Indeed, during the first half or so, Jon Favreau and his 4-man screenwriting team (the credited ones, anyway) do seem to want to make a layered, complex, and fun little movie. While making the first villains a bunch of vaguely ideologically defined Afghani warlords amounts to more than a bit of thoughtless Orientalism, Favreau still manages to depict Tony Stark’s (Robert Downey Jr.) transformation as a deep and personal one. One minute a too-charming weapons manufacturing billionaire, a morally awakened superhero the next, Favreau lets Downey be Downey (the man could never be boring if he tried), while still letting the pain seep through.
Even better is when Stark returns to America after 3 months in captivity in Afghanistan.
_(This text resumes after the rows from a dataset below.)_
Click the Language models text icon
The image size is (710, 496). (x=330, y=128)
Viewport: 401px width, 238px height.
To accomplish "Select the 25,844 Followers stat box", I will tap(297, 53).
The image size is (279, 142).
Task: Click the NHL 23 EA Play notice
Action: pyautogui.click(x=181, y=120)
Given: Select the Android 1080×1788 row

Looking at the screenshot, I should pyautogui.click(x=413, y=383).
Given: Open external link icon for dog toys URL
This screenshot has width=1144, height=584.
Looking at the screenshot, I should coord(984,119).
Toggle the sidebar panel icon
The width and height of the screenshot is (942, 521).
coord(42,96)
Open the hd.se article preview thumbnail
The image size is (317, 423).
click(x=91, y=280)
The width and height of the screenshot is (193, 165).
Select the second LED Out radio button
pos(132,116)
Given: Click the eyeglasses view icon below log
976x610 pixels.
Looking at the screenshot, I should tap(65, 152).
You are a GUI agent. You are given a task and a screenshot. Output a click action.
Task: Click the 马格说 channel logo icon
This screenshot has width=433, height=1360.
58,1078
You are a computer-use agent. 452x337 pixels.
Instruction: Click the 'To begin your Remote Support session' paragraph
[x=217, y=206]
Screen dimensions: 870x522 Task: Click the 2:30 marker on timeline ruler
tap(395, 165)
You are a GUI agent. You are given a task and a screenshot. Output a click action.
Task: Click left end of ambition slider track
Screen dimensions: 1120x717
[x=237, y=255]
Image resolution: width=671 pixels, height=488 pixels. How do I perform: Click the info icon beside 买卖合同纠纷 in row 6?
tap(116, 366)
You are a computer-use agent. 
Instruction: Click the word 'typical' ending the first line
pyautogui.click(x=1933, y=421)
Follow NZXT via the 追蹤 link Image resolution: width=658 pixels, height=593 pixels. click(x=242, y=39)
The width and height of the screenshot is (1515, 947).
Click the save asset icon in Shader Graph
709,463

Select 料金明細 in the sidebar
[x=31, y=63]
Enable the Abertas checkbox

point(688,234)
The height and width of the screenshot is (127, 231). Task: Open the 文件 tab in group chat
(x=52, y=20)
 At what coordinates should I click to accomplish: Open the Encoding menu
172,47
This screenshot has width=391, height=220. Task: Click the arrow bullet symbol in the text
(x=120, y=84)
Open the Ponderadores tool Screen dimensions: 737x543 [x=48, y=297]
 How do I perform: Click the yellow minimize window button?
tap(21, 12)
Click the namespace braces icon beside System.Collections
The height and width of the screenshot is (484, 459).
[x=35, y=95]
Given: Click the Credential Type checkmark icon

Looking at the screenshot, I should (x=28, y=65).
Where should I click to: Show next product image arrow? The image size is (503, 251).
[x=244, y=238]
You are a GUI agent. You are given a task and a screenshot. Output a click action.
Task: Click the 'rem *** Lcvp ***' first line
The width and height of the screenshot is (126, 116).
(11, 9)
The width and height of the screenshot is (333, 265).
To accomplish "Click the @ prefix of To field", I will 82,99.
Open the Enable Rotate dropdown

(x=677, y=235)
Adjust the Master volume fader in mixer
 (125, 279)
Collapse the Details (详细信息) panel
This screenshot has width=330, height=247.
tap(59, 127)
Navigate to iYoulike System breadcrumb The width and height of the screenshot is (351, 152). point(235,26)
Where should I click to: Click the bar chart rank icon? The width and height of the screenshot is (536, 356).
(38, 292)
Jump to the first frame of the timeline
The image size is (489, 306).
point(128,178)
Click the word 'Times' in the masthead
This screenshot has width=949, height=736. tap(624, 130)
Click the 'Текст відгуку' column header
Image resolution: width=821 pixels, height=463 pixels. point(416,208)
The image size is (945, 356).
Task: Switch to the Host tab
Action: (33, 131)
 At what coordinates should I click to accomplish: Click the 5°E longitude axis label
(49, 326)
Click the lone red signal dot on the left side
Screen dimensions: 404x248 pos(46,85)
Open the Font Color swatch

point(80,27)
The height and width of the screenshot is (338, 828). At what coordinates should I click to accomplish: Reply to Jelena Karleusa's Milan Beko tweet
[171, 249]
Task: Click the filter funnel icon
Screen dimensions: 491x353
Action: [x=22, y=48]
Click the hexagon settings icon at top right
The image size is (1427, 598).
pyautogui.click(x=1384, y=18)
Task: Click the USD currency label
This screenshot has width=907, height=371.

He decides to improve on the prototype he built to free himself from his captors, which results in the hot-rod-red and gold titanium suit we know and love. Getting the suit built to perfection, however, involves a lot of tinkering, which leads to the funniest parts of the movie, and points to the most pointed layer that goes frustratingly unexplored.
Tony Stark’s backstory—jazzily exposited in an awards-show montage at the movie's chronological beginning—describes the man as a boy genius, graduating summa cum laude from MIT at the age of 18, and taking over his father’s weapons-manufacturing conglomerate when he is 21. Not too long after he ditches his woman-for-the-evening—a Vanity Fair reporter whose name he can’t remember—he is seen in his workshop (a funhouse of futuristic gadgets, natch) working on a car. But Favreau does something incredibly sly in that moment. Contrasted with the slick playboy image we have just witnessed, we see where Stark’s passion actually lies: in the laboratory. This is a man who loves to build things, to work out the most minute details of a complex series of problems. These moments are expanded even further when he is building the suit. After he casts off his man-about-town persona, Stark seems free to pursue his true love, and derive a massive amount of joy from it.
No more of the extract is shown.